Author: Richard Plangger <[email protected]>
Branch: vecopt2
Changeset: r77104:df7310e361b1
Date: 2015-04-01 14:35 +0200
http://bitbucket.org/pypy/pypy/changeset/df7310e361b1/

Log:    memory reference now correctly tracks if bytes overlap (previously
        the cell stride was ignored)

diff --git a/rpython/jit/metainterp/optimizeopt/dependency.py 
b/rpython/jit/metainterp/optimizeopt/dependency.py
--- a/rpython/jit/metainterp/optimizeopt/dependency.py
+++ b/rpython/jit/metainterp/optimizeopt/dependency.py
@@ -190,12 +190,13 @@
                 pass
         # handle fail args
         op = self.operations[guard_idx]
-        for arg in op.getfailargs():
-            try:
-                def_idx = tracker.definition_index(arg)
-                self._put_edge(def_idx, guard_idx, arg)
-            except KeyError:
-                assert False
+        if op.getfailargs():
+            for arg in op.getfailargs():
+                try:
+                    def_idx = tracker.definition_index(arg)
+                    self._put_edge(def_idx, guard_idx, arg)
+                except KeyError:
+                    assert False
         #
         # guards check overflow or raise are directly dependent
         # find the first non guard operation
@@ -613,6 +614,7 @@
     will result in the linear combination i0 * (2/1) + 2
     """
     def __init__(self, array, origin, descr):
+        assert descr is not None
         self.array = array
         self.origin = origin
         self.descr = descr
@@ -623,15 +625,21 @@
     def is_adjacent_to(self, other):
         """ this is a symmetric relation """

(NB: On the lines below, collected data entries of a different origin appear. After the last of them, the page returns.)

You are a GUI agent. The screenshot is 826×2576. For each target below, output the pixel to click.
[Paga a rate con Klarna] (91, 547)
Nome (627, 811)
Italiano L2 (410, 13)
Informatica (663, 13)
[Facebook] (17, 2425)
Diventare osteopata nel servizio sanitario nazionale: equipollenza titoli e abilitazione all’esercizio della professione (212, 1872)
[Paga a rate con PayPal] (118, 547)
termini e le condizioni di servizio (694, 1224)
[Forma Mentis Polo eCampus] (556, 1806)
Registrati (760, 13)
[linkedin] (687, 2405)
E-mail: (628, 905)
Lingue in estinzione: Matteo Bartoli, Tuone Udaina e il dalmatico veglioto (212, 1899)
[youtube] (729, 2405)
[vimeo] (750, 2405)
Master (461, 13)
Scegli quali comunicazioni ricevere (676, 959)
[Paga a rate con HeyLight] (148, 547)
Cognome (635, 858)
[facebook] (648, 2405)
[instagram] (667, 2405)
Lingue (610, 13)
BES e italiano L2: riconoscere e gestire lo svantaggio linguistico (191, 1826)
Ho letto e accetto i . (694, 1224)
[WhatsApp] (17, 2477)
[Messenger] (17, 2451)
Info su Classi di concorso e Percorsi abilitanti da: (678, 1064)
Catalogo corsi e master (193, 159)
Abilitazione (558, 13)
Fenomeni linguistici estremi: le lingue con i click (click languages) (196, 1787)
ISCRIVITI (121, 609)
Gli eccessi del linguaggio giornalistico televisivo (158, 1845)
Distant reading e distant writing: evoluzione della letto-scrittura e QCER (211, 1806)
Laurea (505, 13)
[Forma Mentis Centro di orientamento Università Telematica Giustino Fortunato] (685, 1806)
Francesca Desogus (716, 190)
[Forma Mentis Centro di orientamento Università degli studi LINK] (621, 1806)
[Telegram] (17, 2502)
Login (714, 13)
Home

         match, off = self.calc_difference(other)
-        if match:
-            return off == 1 or off == -1
+        stride = self.stride()
+        if match and stride != 0:
+            return abs(off) - stride == 0
         return False
 
+    def stride(self):
+        """ the stride in bytes """
+        return self.descr.get_item_size_in_bytes()
+
     def is_adjacent_after(self, other):
         """ the asymetric relation to is_adjacent_to """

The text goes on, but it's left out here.